The rectangle that served as a doorway to the cluttered carport framed the stocky figure of a man. Five foot ten, one hundred and ninety pounds of Joe Sawchuk was trying to accomplish a physical impossibility. Trying to peer around the doorway to see his roses while remaining in the shade of the eave to escape the dehydrating rays of the Florida noon day sun. “I wish” thought he “that I had one of those energy crunch investigators staked out here over a fire ant hill. Along with one of those chamber of commerce promoters. It might give them a better insight into the blessings of living in Florida.”
He smiled at the picture he’d conjured up in his mind of two naked fat men squirming as they were inundated with ants. With that thought he retreated back into the shade offered by the house. A little girl voice intruded, shredding the mental picture. The words, indistinct, were apparently directed to the cat that lived next door. Words of cajolery to Fluffy
There was supposed to be no one home at the McDonald residence.

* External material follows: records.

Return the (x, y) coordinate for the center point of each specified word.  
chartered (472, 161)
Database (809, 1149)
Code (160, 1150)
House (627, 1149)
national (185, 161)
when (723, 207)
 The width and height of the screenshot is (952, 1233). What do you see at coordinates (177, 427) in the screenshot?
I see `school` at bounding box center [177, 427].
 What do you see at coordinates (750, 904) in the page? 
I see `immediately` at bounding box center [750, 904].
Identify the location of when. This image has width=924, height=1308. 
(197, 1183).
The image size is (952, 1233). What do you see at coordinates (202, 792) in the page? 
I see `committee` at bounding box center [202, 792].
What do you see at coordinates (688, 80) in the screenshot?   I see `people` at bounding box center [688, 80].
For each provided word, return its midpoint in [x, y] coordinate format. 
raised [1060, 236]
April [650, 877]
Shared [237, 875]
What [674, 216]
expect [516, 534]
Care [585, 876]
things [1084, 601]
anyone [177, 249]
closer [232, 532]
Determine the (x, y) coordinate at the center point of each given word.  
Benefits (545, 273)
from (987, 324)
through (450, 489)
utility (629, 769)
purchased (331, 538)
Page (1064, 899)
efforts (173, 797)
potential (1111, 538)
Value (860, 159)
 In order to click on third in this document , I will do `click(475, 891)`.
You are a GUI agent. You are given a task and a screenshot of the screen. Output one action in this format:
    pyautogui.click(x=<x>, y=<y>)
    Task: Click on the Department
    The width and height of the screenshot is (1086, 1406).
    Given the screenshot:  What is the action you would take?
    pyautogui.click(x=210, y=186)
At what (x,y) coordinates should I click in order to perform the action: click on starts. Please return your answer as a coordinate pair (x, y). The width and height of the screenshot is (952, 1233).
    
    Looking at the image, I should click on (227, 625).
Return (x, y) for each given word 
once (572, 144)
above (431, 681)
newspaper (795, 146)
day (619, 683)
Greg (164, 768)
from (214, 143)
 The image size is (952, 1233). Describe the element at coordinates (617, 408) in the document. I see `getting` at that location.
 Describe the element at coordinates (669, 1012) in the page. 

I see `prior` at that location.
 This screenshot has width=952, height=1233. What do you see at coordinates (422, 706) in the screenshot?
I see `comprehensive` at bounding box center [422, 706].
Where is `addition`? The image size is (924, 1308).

Mrs. McDonald had asked Joe to keep an eye on the place while she and her kids were out of town for a few days. They intended to relocate elsewhere. Cats don’t belong to people. People belong to them. Cats tolerate people as long as they pet them and feed them. They’re loyal as long as it is in their interest. He’d agreed to feed the cat because he liked the McDonalds not the cat. He felt bad about the prospect of losing good neighbors.
The voice continued, still indistinct. He could see a small portion of the neighboring carport but no sign of Fluffy or the garrulous girl. Nonchalantly, he made his way to the carport, whence came the voice. Then he espied them; a little girl about age ten and a friend of the McDonalds, standing with Fluffy in her arms. She petted him as he paid absolutely no attention to her.
Along with Joe, she’d been feeding the cat too. He hoped double rations wouldn’t hurt him. On the other hand he didn’t really care that much. Anyway the animal might be smarter about eating than those who fed him. He might not be given over to gluttony.
Joe addressed her. “You’re Teresa, aren’t you”?
To which she replied sharply and promptly. “No. My name is Natalie.”
Her vehemence made him wonder if he should pursue the conversation.
He apologized for his error with a small shrug. Natalie then proceeded to tell him she lived with her mother and grandmother. In passing she mentioned that Fluffy was pregnant. This unsolicited information caused him to arch his eyebrows.
“Are you quite sure about that Natalie?”
“Oh, yes”, came the instant reply. “See how big her belly is getting.”
He looked at the alleged condition and had to agree. The belly was indeed large.But! The but was that Mrs. McDonald had told him that she had erred in naming the cat.
“It’s a tom”, said Mrs. McDonald.
Somewhat at a loss as to how to explain that the cat was male not female, Joe decided to try anyway.
Against his better judgment he said, ”Uh, Natalie, Fluffy is a tom cat. You know. A boy cat, not a girl cat. Boy cats can’t get pregnant. Okay?”
She shook her head as though he were crazy. Then she turned the cat belly up.
“See,” she said, pointing at the general area between the beast’s legs. “There’s nothing sticking out”.
He had to agree there was nothing to be seen, however he was not quite ready to be buffaloed by this very certain ten year old girl.
“Okay, let’s take a look at the back side of this cat.”
So saying he lifted the cat’s tail, revealing a pair of small, but perfectly discernible testicles.
“Did you ever see a girl cat with a pair of those?”
She stared at the exposed genitalia, speechless for a moment, rolling her eyes in
frustration and anger. She tossed her head in disdain as she stamped a small foot.
“I don’t care. It’s a girl cat and she’s pregnant.”
But she dropped the cat. Unceremoniously.
She turned on her heels and walked away. Contemptuously! With disdain written all over her small face.